"Old Bugs" is a short story by H. P. Lovecraft. It's believed to have been written sometime in the late 1910's but went unpublished until 1959, over two decades after Lovecraft's death.
The story is set in a tavern during the age of prohibition, and the title refers to the nickname of an old drunk who lingers around the place and tries warn a young newcomer to the tavern not to go down the same path he did.
A somewhat more comedic tale than what Lovecraft is known for, the story is also a bit of an outlier due to its lack of any supernatural elements.

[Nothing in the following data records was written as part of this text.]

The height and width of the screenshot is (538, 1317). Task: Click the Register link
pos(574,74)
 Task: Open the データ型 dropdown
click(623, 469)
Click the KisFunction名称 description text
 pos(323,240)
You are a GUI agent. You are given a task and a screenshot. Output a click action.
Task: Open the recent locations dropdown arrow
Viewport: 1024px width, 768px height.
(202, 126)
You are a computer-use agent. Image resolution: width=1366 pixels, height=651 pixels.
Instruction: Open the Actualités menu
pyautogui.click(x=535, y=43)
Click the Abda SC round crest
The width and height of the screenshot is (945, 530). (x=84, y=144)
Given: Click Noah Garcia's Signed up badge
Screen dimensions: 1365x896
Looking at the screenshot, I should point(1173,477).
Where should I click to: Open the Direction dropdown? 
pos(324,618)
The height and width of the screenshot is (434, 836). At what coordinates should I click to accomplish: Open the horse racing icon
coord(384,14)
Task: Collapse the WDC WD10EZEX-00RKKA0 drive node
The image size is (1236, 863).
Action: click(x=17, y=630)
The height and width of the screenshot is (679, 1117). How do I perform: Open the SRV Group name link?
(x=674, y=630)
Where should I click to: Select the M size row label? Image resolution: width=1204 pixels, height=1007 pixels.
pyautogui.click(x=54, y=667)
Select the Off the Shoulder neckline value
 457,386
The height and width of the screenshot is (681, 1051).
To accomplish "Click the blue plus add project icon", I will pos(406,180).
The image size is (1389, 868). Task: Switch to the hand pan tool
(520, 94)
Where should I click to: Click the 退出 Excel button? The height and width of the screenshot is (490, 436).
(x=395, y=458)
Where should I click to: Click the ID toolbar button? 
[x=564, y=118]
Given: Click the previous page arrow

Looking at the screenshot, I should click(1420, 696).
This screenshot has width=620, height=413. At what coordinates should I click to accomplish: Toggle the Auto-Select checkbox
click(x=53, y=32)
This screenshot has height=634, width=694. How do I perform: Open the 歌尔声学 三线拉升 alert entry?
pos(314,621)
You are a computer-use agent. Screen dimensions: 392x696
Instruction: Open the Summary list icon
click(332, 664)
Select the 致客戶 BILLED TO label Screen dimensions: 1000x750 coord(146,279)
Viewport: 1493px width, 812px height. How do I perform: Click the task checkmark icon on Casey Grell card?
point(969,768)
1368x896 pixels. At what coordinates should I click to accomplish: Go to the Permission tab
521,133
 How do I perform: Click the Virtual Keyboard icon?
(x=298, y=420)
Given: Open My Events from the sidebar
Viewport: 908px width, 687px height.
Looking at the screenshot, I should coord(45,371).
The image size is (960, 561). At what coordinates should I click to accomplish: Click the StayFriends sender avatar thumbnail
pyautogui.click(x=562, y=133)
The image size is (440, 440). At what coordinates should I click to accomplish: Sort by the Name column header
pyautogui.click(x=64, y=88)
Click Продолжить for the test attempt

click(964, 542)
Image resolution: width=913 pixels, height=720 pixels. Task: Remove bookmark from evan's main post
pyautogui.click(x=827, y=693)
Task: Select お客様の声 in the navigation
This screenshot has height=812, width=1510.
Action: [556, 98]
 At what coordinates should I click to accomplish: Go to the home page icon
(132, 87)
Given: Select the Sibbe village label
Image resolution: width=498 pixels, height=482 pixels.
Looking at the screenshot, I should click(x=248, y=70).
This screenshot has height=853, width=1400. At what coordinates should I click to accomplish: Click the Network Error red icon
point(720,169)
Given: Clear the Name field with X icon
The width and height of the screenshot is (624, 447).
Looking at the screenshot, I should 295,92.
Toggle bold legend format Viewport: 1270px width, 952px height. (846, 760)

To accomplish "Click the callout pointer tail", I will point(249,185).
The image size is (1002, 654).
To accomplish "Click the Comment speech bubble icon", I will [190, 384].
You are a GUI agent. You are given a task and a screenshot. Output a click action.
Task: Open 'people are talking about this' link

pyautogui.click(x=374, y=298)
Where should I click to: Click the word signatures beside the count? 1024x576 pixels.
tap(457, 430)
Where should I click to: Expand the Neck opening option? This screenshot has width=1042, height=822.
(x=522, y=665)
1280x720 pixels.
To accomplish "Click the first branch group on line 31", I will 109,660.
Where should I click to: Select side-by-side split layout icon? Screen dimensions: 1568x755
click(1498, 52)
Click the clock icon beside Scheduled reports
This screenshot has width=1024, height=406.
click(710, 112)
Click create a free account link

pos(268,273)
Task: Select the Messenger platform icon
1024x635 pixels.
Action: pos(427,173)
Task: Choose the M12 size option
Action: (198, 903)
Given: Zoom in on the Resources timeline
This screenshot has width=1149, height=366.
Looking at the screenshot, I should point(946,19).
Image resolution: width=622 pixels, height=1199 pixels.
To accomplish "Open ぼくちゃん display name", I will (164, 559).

Tropes found in this story include:
- The Alcoholic: Old Bugs has a reputation for being one, and he is hellbent on keeping Alfred from turning out the same way.
- Anti-Alcohol Aesop: "Old Bugs" was written by Lovecraft, a well-known teetotaler, as an unsubtle warning to his friend who liked to drink by portraying that friend as a decrepit alcoholic who lost the favor of the woman he loved due to his habits.
- The Future: The story was written in 1919, but takes place in 1950.
- The One That Got Away: Eleanor Wing turns out to be this for Old Bugs, as it was his alcoholism that drove them apart.
- Historical Domain Character: Eleanor Wing was a real person
- Luke, I Am Your Father: Old Bugs turns out to be Alfred's father.
- Real-Person Fic: Old Bugs turns out to be an older version of Alfred Gelpin, a close friend of Lovecraft's in real life.
- Wham Line: "For the gentle and noble features were those of his own mother."